Good evening my colleagues! I hope you’re having a lovely one. Without further ado, I’d like to present to you the continuation of Miss O’ Hare’s exciting account of her sudden arrival in Constantinople. We last left our heroes descending through the storm and into what they hoped was a city, rather than certain doom. Let’s see how they did….
“Kristoff! Now!” I held tightly to the wheel as he pulled the lever with all his might. Our descent leveled off with a speed that made our stomachs flip-flop inside of us, and I got a glimpse of the lights of the city, now at our eye level, before we struck the ground with a mighty thud and were knocked off our feet.
We lay there for a long moment, breathing deeply and trying to calm our nerves, before either of us spoke. Kristoff broke the silence with a quiet, “Ow.” I sighed deeply and pushed myself to a seated position.
“I concur. Unfortunately, we’re not done here.” I pushed myself to my feet on shaky and slightly nauseated legs (I hate sudden landings. Hate them!) and staggered toward the door with determination. Kristoff groaned and pushed himself up onto his elbows. “What? Do we need to crash again? Because once was enough for me, thanks.” He pulled himself to his feet with the help of a trusty guardrail and trailed after me.
“Well, if you’d like to avoid any more crashes tonight, we need to go outside and anchor the ship.” I hurried down the steep flight of steps into the hold and opened the door to the driving wind and rain.

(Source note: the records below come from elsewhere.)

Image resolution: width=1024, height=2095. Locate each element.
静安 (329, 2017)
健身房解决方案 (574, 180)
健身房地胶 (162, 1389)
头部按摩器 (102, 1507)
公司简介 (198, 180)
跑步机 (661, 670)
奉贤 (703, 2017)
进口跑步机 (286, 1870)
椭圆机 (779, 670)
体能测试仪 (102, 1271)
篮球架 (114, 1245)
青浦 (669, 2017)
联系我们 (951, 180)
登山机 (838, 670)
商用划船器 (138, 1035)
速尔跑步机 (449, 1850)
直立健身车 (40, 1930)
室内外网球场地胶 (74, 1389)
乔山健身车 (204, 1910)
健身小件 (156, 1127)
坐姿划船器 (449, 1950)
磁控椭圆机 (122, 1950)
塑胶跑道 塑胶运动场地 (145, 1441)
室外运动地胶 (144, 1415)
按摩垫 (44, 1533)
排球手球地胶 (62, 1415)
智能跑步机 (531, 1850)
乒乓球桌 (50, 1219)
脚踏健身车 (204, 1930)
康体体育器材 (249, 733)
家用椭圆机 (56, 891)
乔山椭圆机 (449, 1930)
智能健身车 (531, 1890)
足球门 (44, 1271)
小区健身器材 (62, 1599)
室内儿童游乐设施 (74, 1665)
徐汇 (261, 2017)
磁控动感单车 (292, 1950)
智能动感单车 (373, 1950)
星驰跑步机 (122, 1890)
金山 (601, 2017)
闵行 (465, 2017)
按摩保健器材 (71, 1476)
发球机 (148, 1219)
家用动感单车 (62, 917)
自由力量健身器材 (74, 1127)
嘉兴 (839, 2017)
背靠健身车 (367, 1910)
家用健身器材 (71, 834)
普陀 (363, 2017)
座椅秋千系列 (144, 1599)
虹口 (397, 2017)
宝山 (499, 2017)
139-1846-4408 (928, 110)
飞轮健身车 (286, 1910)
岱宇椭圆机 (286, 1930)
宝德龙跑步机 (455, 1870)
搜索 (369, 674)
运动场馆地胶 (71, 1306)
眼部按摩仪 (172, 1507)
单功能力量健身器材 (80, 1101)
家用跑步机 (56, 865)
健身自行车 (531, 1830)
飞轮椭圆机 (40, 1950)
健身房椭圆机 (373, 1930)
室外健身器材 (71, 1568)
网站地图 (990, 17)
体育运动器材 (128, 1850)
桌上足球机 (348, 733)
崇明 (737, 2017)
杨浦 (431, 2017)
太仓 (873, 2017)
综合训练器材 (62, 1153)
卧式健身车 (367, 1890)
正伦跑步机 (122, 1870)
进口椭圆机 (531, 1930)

I grimaced at the awful weather but snatched up the sledgehammer I needed to anchor the stakes and headed out into the storm.
Kristoff stuck his head out the door behind me. “Are you mad?” he shouted as I removed the first of the anchor stakes from the outside of the airship and prepared to drive it into the ground. “It’s freezing out there! You’ll catch your death!” I rolled my eyes and commenced pounding the first stake into the muddy grass beneath my feet.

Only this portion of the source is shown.